Unfortunately, rather than controlling social media, most of us seem to feel controlled by it.

As Chamath Palihapitiya, former VP of growth at Facebook, said: “If you feed the beast, it will destroy you.”

If we let it control us, it will destroy us.

How can we end this addictive and possibly harmful relationship? My research and experience suggests we must make the following changes. These changes allow us to escape psychological feedback loops that lead to more social media use throughout the day.

Five steps for reshaping social media use are:

  1. reduce the number of your “friends” and upload less content
  2. scale back use of notifications
  3. scale back use of news feeds and profile browsing (and pornography)
  4. develop and exercise self control
  5. develop and maintain strong real world relationships.

Let’s go in order.

The first measure is to upload less content and cut back your “friends” list. Less friends means less vulnerability, which reduces your obsession with monitoring social media for notifications. We obsess over notifications to mitigate vulnerability, because notifications let us know when there have been interactions with our profile. Ending notification checking is the single best thing you can do to restore control over use of social media, and this first change makes it easier to do that.

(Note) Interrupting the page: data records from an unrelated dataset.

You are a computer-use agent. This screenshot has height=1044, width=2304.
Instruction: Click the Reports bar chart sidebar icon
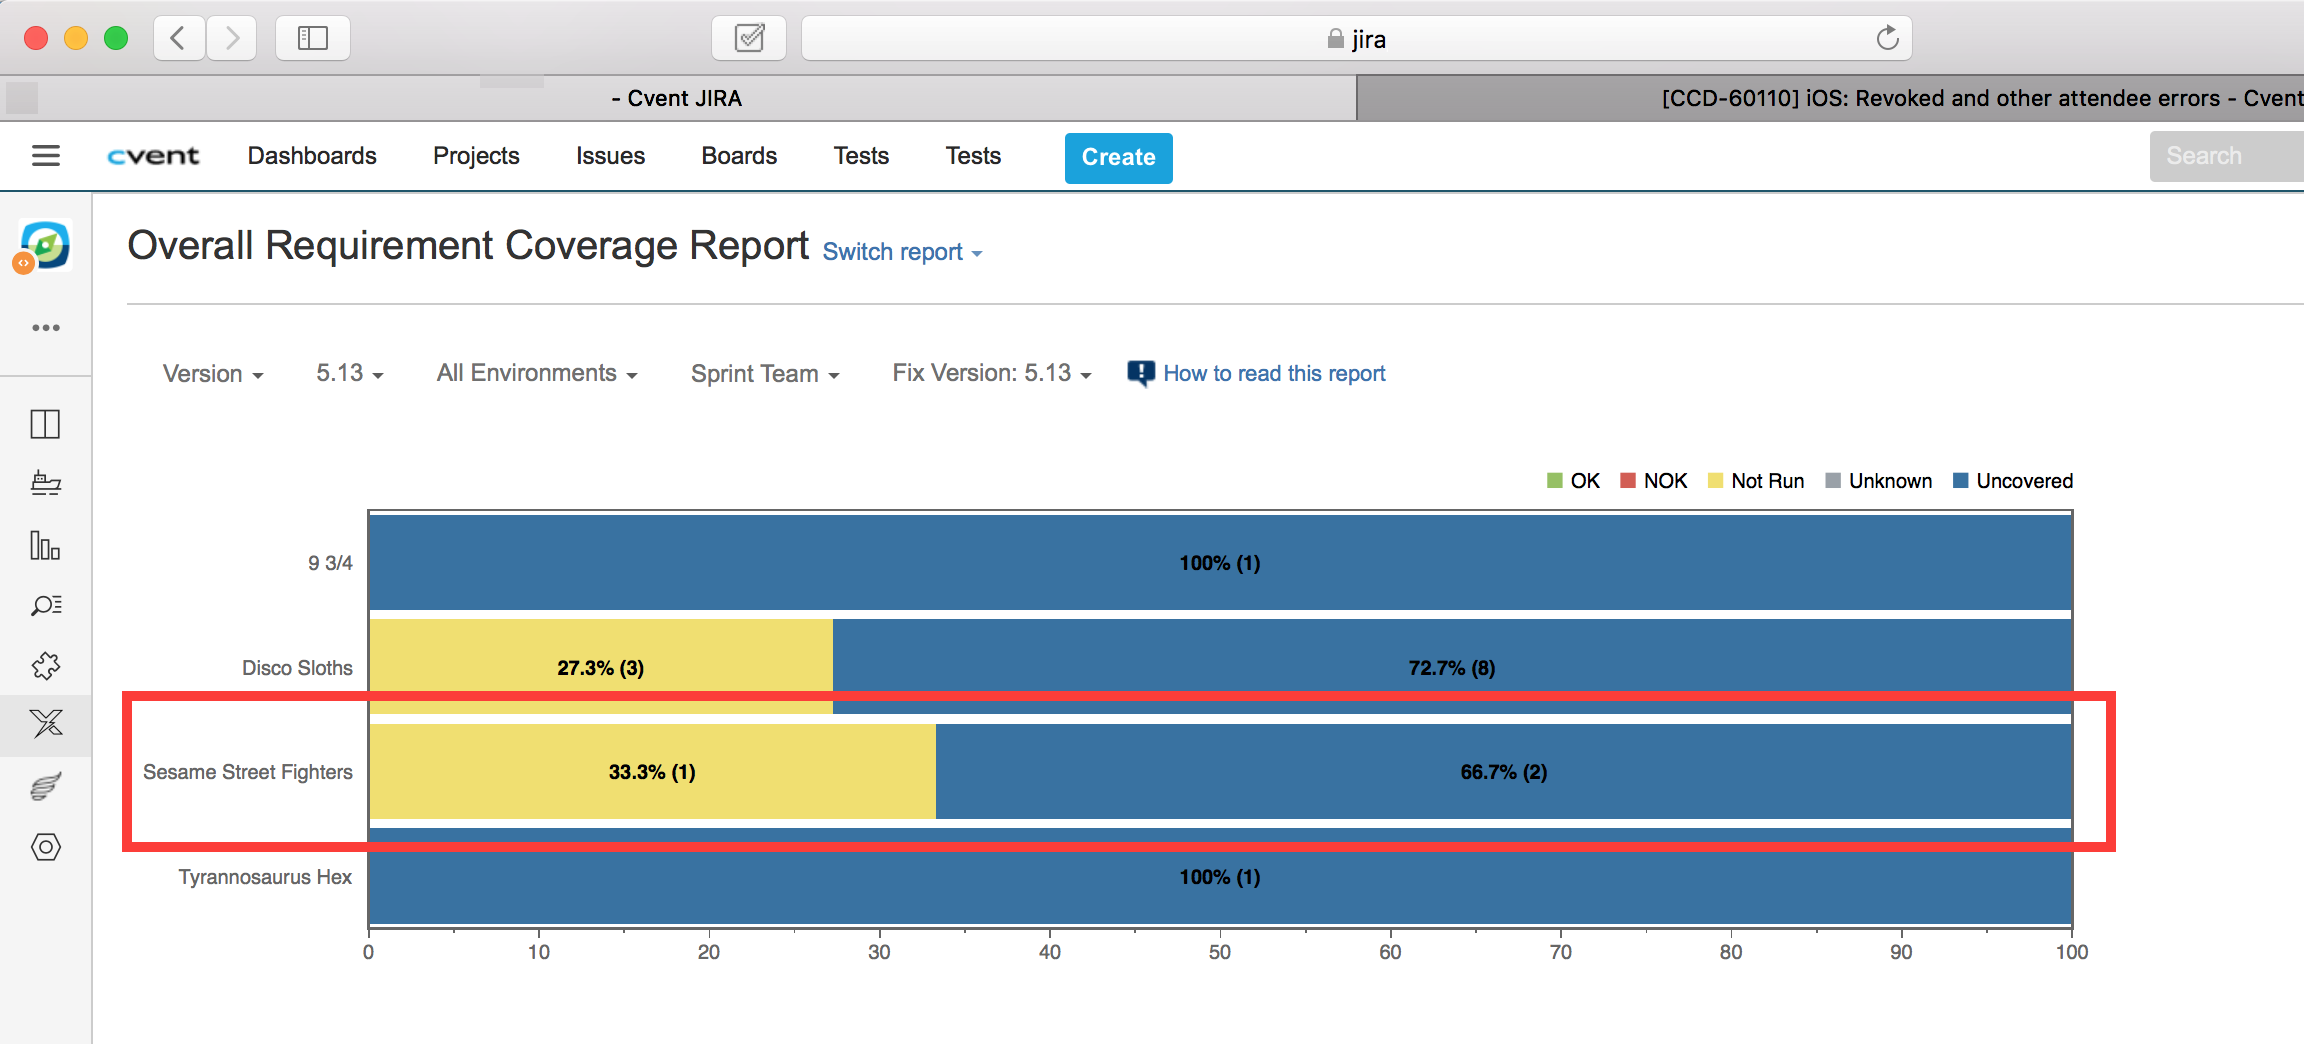[x=45, y=545]
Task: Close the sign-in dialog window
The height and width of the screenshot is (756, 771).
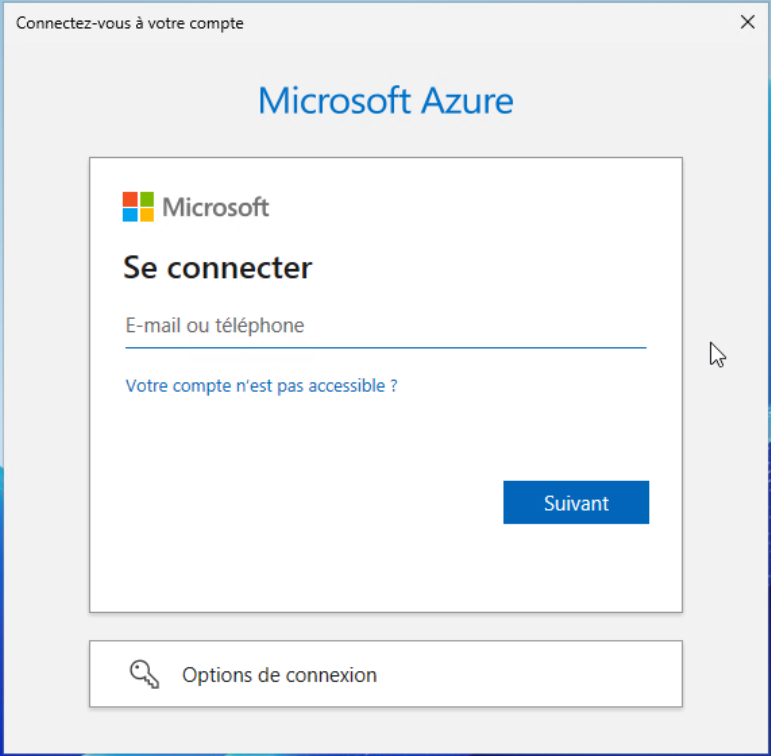Action: (747, 22)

2. scale back notifications

The second measure for reshaping our relationship with social media is to cut back and ideally eliminate our use of notifications. Let them pile up to 99 and go back to 0. You won’t miss much, and you will have much more control over social media. Notifications are a key driver of our obsession with constantly checking social media because of the randomized reward they can provide. Notifications can release a surge of dopamine similar to what a gambler feels from the uncertainty of whether he will rake in winnings or lose all the money he has put on the table. The outcome of digital information exchange is fraught with uncertainty over whether we have been publicly validated or devaluated, and by whom. That uncertainty can be alleviated only by clicking the notification. But notifications drive compulsive use of social media and are not worth that cost once you have identified it.

3. scale use of news feeds and profile browsing (and pornography)

The third measure for reshaping our relationship with social media is to eliminate use of the news feed, profile browsing, and pornography. The purpose of making these changes is to reduce the consumption of digital sexualized imagery. It is important to reduce consumption of digital sexualized imagery to separate yourself from the feedback loop of sexual anxiety that leads to attachment to both social media and porn. Consuming sexualized content on social media perpetuates this feedback loop by producing sexual stimulation that leads to sexual anxiety from being unable to channel that sexual stimulation. This then leads to use of porn to streamline the release of that sexual stimulation. Because of the free and endless novelty, of online porn, we often end up following a path of least resistance, which can lead to abuse. Then we go back to social media seeking sexual content to replenish sexual energy. The feedback loop starts again.

This third measure is also important because, by reducing our use of the news feed and profile browsing, we can separate ourselves from the feedback loop of social anxiety. Use of the news feed and profile browsing creates social anxiety by arousing feelings of insecurity and inferiority from peer comparison. This is done by subconsciously contrasting the romanticized, glorified lives of others with our own fallible, insecure, isolated self behind an electronic screen, drawn to Facebook when lonely. We then upload content hoping for validation and continually monitor social media for responses that provide that validation (notifications) — in an attempt to reduce that anxiety from peer comparison. This feedback loop of social anxiety operates between two axes: peer comparison and external validation. It can also lead to depression. So it’s worth escaping by making this change and scaling back content consumption on the news feed and on profiles.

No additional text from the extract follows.